Information shown.

====

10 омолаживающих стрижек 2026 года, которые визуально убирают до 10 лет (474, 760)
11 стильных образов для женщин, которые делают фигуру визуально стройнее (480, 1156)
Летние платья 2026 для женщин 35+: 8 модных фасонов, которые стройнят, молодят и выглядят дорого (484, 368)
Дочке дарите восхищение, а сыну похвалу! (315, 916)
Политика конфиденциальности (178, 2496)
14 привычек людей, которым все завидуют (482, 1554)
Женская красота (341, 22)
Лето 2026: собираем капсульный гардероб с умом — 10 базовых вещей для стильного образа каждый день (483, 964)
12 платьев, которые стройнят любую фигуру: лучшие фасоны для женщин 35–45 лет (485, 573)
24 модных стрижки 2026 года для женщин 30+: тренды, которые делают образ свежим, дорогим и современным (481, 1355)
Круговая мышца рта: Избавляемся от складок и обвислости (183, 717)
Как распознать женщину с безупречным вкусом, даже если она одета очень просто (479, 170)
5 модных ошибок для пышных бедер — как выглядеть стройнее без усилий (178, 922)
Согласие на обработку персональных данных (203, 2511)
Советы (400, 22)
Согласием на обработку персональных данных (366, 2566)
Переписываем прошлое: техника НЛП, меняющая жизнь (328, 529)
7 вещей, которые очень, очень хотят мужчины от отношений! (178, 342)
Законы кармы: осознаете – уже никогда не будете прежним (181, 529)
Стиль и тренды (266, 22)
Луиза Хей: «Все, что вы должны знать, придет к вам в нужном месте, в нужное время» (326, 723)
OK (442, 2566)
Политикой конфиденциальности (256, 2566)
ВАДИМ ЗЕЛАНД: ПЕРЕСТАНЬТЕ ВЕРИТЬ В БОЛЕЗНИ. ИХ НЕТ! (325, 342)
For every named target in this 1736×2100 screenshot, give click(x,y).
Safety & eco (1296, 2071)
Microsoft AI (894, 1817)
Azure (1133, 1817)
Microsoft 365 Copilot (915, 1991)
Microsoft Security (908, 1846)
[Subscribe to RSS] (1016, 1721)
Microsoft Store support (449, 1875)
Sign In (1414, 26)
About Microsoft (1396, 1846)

====

What to do.
Could you give the records above again, exactly and in full?

Answer section.
10 омолаживающих стрижек 2026 года, которые визуально убирают до 10 лет (474, 760)
11 стильных образов для женщин, которые делают фигуру визуально стройнее (480, 1156)
Летние платья 2026 для женщин 35+: 8 модных фасонов, которые стройнят, молодят и выглядят дорого (484, 368)
Дочке дарите восхищение, а сыну похвалу! (315, 916)
Политика конфиденциальности (178, 2496)
14 привычек людей, которым все завидуют (482, 1554)
Женская красота (341, 22)
Лето 2026: собираем капсульный гардероб с умом — 10 базовых вещей для стильного образа каждый день (483, 964)
12 платьев, которые стройнят любую фигуру: лучшие фасоны для женщин 35–45 лет (485, 573)
24 модных стрижки 2026 года для женщин 30+: тренды, которые делают образ свежим, дорогим и современным (481, 1355)
Круговая мышца рта: Избавляемся от складок и обвислости (183, 717)
Как распознать женщину с безупречным вкусом, даже если она одета очень просто (479, 170)
5 модных ошибок для пышных бедер — как выглядеть стройнее без усилий (178, 922)
Согласие на обработку персональных данных (203, 2511)
Советы (400, 22)
Согласием на обработку персональных данных (366, 2566)
Переписываем прошлое: техника НЛП, меняющая жизнь (328, 529)
7 вещей, которые очень, очень хотят мужчины от отношений! (178, 342)
Законы кармы: осознаете – уже никогда не будете прежним (181, 529)
Стиль и тренды (266, 22)
Луиза Хей: «Все, что вы должны знать, придет к вам в нужном месте, в нужное время» (326, 723)
OK (442, 2566)
Политикой конфиденциальности (256, 2566)
ВАДИМ ЗЕЛАНД: ПЕРЕСТАНЬТЕ ВЕРИТЬ В БОЛЕЗНИ. ИХ НЕТ! (325, 342)
For every named target in this 1736×2100 screenshot, give click(x,y).
Safety & eco (1296, 2071)
Microsoft AI (894, 1817)
Azure (1133, 1817)
Microsoft 365 Copilot (915, 1991)
Microsoft Security (908, 1846)
[Subscribe to RSS] (1016, 1721)
Microsoft Store support (449, 1875)
Sign In (1414, 26)
About Microsoft (1396, 1846)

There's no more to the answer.